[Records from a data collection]

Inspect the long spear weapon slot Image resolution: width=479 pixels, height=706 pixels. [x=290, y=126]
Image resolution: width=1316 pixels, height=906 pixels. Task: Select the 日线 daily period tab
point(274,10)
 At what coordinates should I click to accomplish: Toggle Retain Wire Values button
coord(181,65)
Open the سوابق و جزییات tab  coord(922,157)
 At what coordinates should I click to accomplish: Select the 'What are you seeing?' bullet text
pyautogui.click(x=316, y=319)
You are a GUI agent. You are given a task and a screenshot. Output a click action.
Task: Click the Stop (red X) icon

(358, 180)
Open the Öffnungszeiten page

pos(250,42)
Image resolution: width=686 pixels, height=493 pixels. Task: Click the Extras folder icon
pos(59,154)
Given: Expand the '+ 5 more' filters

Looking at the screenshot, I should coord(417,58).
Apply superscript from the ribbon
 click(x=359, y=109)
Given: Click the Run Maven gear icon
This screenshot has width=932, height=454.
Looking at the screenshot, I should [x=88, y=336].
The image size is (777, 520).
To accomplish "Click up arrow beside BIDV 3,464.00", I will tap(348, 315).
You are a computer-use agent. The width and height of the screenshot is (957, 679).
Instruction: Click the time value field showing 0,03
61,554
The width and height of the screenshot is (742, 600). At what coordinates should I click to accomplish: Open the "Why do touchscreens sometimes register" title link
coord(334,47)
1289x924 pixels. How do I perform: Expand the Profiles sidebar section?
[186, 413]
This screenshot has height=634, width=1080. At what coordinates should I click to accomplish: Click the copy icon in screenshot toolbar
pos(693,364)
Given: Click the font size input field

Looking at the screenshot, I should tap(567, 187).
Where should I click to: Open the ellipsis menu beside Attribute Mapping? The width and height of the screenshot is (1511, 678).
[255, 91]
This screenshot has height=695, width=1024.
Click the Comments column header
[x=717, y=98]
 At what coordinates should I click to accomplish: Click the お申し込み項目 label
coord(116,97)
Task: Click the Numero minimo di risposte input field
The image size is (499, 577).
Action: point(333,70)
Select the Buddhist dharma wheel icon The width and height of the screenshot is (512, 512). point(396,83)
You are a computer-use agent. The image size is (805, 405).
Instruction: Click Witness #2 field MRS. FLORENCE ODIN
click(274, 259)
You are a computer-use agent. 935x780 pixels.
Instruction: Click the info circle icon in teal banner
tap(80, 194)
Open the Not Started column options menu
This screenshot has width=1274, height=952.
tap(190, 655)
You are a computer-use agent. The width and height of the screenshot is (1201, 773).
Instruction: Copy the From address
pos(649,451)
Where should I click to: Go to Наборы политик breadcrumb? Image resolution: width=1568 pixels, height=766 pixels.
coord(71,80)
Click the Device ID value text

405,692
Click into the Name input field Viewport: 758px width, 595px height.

Work to complete » The output should be a character-exact copy of all entries.

Solved exercise »
Inspect the long spear weapon slot Image resolution: width=479 pixels, height=706 pixels. [x=290, y=126]
Image resolution: width=1316 pixels, height=906 pixels. Task: Select the 日线 daily period tab
point(274,10)
 At what coordinates should I click to accomplish: Toggle Retain Wire Values button
coord(181,65)
Open the سوابق و جزییات tab  coord(922,157)
 At what coordinates should I click to accomplish: Select the 'What are you seeing?' bullet text
pyautogui.click(x=316, y=319)
You are a GUI agent. You are given a task and a screenshot. Output a click action.
Task: Click the Stop (red X) icon

(358, 180)
Open the Öffnungszeiten page

pos(250,42)
Image resolution: width=686 pixels, height=493 pixels. Task: Click the Extras folder icon
pos(59,154)
Given: Expand the '+ 5 more' filters

Looking at the screenshot, I should coord(417,58).
Apply superscript from the ribbon
 click(x=359, y=109)
Given: Click the Run Maven gear icon
This screenshot has width=932, height=454.
Looking at the screenshot, I should [x=88, y=336].
The image size is (777, 520).
To accomplish "Click up arrow beside BIDV 3,464.00", I will tap(348, 315).
You are a computer-use agent. The width and height of the screenshot is (957, 679).
Instruction: Click the time value field showing 0,03
61,554
The width and height of the screenshot is (742, 600). At what coordinates should I click to accomplish: Open the "Why do touchscreens sometimes register" title link
coord(334,47)
1289x924 pixels. How do I perform: Expand the Profiles sidebar section?
[186, 413]
This screenshot has height=634, width=1080. At what coordinates should I click to accomplish: Click the copy icon in screenshot toolbar
pos(693,364)
Given: Click the font size input field

Looking at the screenshot, I should tap(567, 187).
Where should I click to: Open the ellipsis menu beside Attribute Mapping? The width and height of the screenshot is (1511, 678).
[255, 91]
This screenshot has height=695, width=1024.
Click the Comments column header
[x=717, y=98]
 At what coordinates should I click to accomplish: Click the お申し込み項目 label
coord(116,97)
Task: Click the Numero minimo di risposte input field
The image size is (499, 577).
Action: point(333,70)
Select the Buddhist dharma wheel icon The width and height of the screenshot is (512, 512). point(396,83)
You are a computer-use agent. The image size is (805, 405).
Instruction: Click Witness #2 field MRS. FLORENCE ODIN
click(274, 259)
You are a computer-use agent. 935x780 pixels.
Instruction: Click the info circle icon in teal banner
tap(80, 194)
Open the Not Started column options menu
This screenshot has width=1274, height=952.
tap(190, 655)
You are a computer-use agent. The width and height of the screenshot is (1201, 773).
Instruction: Copy the From address
pos(649,451)
Where should I click to: Go to Наборы политик breadcrumb? Image resolution: width=1568 pixels, height=766 pixels.
coord(71,80)
Click the Device ID value text

405,692
Click into the Name input field Viewport: 758px width, 595px height.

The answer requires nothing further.